La beauté d’Yseut aux Blanches Mains et surtout son nom font que
Tristan accepte de l’épouser :
« Car Ysolt as Blanches Mains volt
Pur belté e pur nun d’Isolt.
Ja pur belté quë en li fust,
Se le nun d’Isolt në oüst,
Ne pur le nun senz la belté
N’en oüst Tristans volenté. » (Thomas, v. 249-254)
La femme, idole, magicienne, sorcière, fée est redoutable et
dangereuse. « Le philtre que boivent soi-disant par mégarde Tristan et
Yseult est l’image édulcorée d’un geis primitif lancé par Yseult pour obliger
Tristan à l’aimer.24 » Jean Markale considère que le geis est remplacé par le
philtre, dans les textes français, « par mégarde » ; nous croyons que c’est
plus qu’une inattention de Béroul ou de Thomas : ils veulent nous
convaincre, car à l’époque où l’amour-passion triomphe de tout, et se
convertit en fatalité, le femme s’attire l’amour de l’homme grâce à la beauté
et à ses vertus.
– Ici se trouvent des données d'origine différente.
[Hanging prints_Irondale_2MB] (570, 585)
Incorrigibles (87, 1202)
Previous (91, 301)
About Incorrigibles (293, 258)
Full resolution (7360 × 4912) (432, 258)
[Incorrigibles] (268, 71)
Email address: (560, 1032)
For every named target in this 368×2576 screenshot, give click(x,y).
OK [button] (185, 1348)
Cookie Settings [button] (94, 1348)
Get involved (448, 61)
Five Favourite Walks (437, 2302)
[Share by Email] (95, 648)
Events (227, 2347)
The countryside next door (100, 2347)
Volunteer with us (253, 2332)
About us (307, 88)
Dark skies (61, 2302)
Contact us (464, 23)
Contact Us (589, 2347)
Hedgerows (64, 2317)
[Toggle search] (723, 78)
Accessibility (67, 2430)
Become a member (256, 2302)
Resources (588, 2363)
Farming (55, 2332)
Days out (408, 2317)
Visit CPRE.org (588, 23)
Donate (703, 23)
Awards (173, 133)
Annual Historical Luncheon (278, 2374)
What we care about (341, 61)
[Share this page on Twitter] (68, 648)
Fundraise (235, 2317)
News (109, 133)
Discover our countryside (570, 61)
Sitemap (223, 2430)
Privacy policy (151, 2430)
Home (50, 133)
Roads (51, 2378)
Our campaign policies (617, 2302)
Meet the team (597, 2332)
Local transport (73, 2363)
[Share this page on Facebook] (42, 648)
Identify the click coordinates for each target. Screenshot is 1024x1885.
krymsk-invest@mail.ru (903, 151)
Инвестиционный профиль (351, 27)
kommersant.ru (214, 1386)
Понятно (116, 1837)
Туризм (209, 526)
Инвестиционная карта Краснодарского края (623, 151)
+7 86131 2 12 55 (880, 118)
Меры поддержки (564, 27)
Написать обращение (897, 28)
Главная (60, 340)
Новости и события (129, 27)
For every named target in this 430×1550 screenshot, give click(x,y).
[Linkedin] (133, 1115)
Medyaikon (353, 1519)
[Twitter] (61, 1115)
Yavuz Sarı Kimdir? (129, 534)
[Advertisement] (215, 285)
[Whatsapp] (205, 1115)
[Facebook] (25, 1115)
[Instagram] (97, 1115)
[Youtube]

Et c’est peut-être aussi la raison pour laquelle elle est
enserrée dans la « chambres des dames » : parce qu’elle constitue un autre
danger, à savoir une tentation, une provocation.
Vrai est aussi qu’Yseut n’est pas uniquement le parangon de toutes
les vertus ; elle est très lucide, a l’esprit pratique et consolide le préjugé de la
ruse féminine.
Voici comment elle répond à la révolte de Brangien qui s’adresse à
sa reine comme à la dernière des femmes (v. 1504-1512 ; 1545-1551 ; 15531570) en lui reprochant son adultère et en en suggérant sa punition25 :
L’en ne poet estre plus traïz
Que par privez e par nuirriz.
Quant li privez le conseil set,
Traïr le peut, sëil le het.
Brengvein, qui mun estre savez,
23 Pour les mêmes raisons, la religion (ou tout simplement la coutume) plus tard et jusqu’à nos jours,
demandera que les cheveux soient cachés sous des fichus (dans les églises), sous des voiles (partout,
dans le monde musulman).
24 MARKALE J., op. cit., p. 99.
25 Le nez tranché paraît en effet être la punition de l’adultère (voir le Lai de Bisclavret de Marie de
France), visible dans la descendance de filles qui naissent esnasées.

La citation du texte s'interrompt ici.